By: Peggy Nelson
September 10, 2010

Objects in the mirror are not as correct as they appear.

Recently on HiLobrow, Matthew Battles examined anamorphic art, that technique of creating specially distorted images that resolve themselves with the help of an acute angle, a tin can, a different perspective, or other reflective technologies.

[The Ambassadors, Hans Holbein the Younger, 1533]

Anamorphic imagery vibrates with cognitive dissonance — between success and failure, between pattern and distortion, between worldly wonders and the ultimate storage space — between life and death.

But outside the art world we’re more pragmatic: if the right one gets out, then at least don’t run it over.

In West Vancouver, an anamorphic painting of a child chasing a ball has been applied to a road near a school. A joint project between the police and a community group, it is designed to raise driver awareness.

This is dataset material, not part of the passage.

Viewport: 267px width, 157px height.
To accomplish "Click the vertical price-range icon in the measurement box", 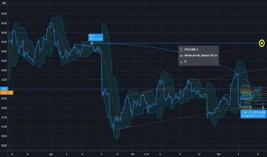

So despite filtering design from art, and traffic from signs, the same cognitive dissonance remains at play: life and death. Warning. Slow. Yield.


Codebreaking, Spectacles

What do you think?

  1. As Mammoth’s Stephen Becker pointed out, I am really not sure about the safety wisdom of training drivers to ignore children in the street. You can only surround yourself with so many momento mori, before they stop being momento and become facio. Which is fine when you end up with goths, but less fine when you end up with real children smeared along the road.

  2. That’s an interesting point, Tim. Regarding the function of the thing — and we do need to regard function when considering the realm of design — maybe tricks like this only work once, *before you know about them; and after that, as you point out, the casual disregard we append to the unreal leaches out to infect the real.